• **Activity**: Copy nothing but the lines below running from the line containing "Back to Ranganaut (68, 122)" through the line containing "2.6. Жесткие диски (43, 226)", both end lines included.

· · · · · · ·

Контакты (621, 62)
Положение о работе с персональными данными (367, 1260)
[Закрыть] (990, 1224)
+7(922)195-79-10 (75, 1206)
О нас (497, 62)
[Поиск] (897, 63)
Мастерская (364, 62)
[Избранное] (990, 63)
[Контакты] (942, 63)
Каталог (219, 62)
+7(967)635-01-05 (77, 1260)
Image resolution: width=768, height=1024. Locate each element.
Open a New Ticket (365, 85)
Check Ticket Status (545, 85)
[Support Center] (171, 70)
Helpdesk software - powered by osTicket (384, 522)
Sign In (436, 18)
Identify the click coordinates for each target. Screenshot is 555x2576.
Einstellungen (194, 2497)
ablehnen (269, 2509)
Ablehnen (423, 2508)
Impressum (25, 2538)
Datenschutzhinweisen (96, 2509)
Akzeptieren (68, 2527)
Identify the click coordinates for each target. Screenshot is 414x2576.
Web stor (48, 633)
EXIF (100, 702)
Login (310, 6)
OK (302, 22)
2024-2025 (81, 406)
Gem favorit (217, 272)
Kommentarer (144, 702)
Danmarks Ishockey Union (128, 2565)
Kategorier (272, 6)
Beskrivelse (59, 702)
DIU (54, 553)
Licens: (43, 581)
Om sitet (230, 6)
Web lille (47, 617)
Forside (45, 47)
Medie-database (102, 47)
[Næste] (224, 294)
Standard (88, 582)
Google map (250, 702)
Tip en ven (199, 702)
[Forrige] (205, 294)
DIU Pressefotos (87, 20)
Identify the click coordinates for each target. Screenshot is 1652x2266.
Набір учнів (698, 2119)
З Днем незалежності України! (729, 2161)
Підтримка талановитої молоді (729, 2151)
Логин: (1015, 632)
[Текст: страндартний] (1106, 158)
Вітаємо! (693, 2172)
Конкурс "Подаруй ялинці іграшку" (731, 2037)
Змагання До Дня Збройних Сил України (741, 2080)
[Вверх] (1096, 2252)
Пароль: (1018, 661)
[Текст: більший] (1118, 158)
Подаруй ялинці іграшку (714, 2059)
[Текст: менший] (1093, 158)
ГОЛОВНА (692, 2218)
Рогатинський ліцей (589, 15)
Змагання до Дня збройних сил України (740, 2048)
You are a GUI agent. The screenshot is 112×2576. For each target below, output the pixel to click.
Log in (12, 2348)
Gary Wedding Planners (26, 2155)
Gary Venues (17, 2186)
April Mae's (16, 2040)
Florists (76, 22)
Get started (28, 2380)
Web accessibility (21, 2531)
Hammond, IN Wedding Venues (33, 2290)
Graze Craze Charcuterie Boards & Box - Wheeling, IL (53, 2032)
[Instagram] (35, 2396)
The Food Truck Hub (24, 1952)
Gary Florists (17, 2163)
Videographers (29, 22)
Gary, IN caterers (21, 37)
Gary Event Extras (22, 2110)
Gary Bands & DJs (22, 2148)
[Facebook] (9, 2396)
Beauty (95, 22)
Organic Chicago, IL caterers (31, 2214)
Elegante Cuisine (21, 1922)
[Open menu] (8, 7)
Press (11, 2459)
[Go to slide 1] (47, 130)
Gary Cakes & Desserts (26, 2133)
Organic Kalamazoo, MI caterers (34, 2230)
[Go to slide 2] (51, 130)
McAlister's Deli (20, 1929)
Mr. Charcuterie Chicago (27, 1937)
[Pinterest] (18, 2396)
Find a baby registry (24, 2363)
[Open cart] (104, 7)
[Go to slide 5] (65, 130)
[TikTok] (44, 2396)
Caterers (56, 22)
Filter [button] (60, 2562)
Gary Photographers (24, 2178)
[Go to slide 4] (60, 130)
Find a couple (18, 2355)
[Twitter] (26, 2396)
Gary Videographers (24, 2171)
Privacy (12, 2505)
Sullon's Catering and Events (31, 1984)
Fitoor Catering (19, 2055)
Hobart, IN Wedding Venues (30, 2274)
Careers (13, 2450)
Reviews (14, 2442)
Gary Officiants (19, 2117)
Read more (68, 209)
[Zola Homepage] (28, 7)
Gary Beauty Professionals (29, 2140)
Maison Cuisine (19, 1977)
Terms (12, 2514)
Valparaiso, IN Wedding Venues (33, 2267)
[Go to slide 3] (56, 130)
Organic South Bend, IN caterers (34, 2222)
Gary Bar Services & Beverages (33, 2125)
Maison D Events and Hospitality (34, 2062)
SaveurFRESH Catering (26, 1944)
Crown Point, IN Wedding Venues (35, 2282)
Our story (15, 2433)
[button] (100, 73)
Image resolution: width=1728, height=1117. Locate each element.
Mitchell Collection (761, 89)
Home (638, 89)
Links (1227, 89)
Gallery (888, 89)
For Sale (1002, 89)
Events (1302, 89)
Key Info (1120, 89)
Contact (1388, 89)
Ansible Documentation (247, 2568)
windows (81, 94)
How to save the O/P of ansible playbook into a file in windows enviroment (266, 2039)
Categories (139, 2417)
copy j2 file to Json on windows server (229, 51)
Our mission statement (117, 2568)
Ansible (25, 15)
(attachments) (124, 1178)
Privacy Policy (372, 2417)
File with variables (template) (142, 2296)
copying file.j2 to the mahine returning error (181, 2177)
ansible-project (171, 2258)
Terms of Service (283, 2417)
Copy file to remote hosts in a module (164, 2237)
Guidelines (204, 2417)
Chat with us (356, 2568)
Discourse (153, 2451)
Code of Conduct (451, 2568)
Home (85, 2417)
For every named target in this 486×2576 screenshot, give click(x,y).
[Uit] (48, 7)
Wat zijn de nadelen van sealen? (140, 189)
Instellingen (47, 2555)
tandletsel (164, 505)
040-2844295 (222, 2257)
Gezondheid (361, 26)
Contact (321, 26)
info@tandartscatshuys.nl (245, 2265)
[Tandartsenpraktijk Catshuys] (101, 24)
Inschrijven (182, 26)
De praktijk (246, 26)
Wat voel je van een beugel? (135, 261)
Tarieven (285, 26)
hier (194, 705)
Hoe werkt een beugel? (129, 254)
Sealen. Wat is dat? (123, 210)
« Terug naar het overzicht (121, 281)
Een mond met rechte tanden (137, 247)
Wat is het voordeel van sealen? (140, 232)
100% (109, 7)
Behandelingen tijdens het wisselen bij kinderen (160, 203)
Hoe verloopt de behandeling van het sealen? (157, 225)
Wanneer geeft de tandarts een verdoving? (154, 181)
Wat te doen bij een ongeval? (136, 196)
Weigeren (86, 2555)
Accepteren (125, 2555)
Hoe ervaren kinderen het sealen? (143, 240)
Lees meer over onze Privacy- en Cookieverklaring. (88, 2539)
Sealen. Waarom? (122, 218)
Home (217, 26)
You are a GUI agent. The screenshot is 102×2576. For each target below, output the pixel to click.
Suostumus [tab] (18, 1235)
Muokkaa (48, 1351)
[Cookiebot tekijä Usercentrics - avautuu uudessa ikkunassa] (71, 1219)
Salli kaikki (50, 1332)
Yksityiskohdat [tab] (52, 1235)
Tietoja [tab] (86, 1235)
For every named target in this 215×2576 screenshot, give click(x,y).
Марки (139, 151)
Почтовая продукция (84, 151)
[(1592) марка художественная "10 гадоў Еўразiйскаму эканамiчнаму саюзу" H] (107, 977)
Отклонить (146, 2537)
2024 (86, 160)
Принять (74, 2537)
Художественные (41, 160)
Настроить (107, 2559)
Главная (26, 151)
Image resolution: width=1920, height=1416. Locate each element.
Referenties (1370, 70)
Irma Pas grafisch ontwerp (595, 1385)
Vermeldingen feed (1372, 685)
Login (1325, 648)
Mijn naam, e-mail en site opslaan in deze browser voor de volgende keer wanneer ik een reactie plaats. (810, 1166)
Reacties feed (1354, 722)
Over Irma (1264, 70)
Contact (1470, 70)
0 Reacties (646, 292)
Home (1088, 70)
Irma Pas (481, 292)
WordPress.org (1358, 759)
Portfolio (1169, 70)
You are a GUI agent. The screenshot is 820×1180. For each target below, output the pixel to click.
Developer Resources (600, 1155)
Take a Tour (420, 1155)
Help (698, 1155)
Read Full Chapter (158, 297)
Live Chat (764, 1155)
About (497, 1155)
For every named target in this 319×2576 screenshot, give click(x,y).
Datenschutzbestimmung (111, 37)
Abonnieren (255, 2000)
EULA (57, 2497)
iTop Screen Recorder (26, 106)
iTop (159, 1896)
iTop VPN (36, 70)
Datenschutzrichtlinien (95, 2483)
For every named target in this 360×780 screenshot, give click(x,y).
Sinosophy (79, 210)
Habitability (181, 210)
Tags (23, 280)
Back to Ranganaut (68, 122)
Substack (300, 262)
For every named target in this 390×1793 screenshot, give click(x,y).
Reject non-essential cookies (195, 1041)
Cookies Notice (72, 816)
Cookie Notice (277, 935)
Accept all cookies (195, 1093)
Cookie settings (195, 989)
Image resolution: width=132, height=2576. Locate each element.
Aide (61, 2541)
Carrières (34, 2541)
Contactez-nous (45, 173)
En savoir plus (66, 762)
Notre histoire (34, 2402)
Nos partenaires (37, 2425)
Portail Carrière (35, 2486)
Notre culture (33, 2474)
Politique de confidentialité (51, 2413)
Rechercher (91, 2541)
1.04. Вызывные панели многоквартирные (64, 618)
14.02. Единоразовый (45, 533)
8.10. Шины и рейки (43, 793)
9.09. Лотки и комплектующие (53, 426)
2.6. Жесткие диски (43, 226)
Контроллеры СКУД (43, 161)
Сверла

· · · · · · ·

• **Reply to the task**:
Back to Ranganaut (68, 122)
Substack (300, 262)
For every named target in this 390×1793 screenshot, give click(x,y).
Reject non-essential cookies (195, 1041)
Cookies Notice (72, 816)
Cookie Notice (277, 935)
Accept all cookies (195, 1093)
Cookie settings (195, 989)
Image resolution: width=132, height=2576. Locate each element.
Aide (61, 2541)
Carrières (34, 2541)
Contactez-nous (45, 173)
En savoir plus (66, 762)
Notre histoire (34, 2402)
Nos partenaires (37, 2425)
Portail Carrière (35, 2486)
Notre culture (33, 2474)
Politique de confidentialité (51, 2413)
Rechercher (91, 2541)
1.04. Вызывные панели многоквартирные (64, 618)
14.02. Единоразовый (45, 533)
8.10. Шины и рейки (43, 793)
9.09. Лотки и комплектующие (53, 426)
2.6. Жесткие диски (43, 226)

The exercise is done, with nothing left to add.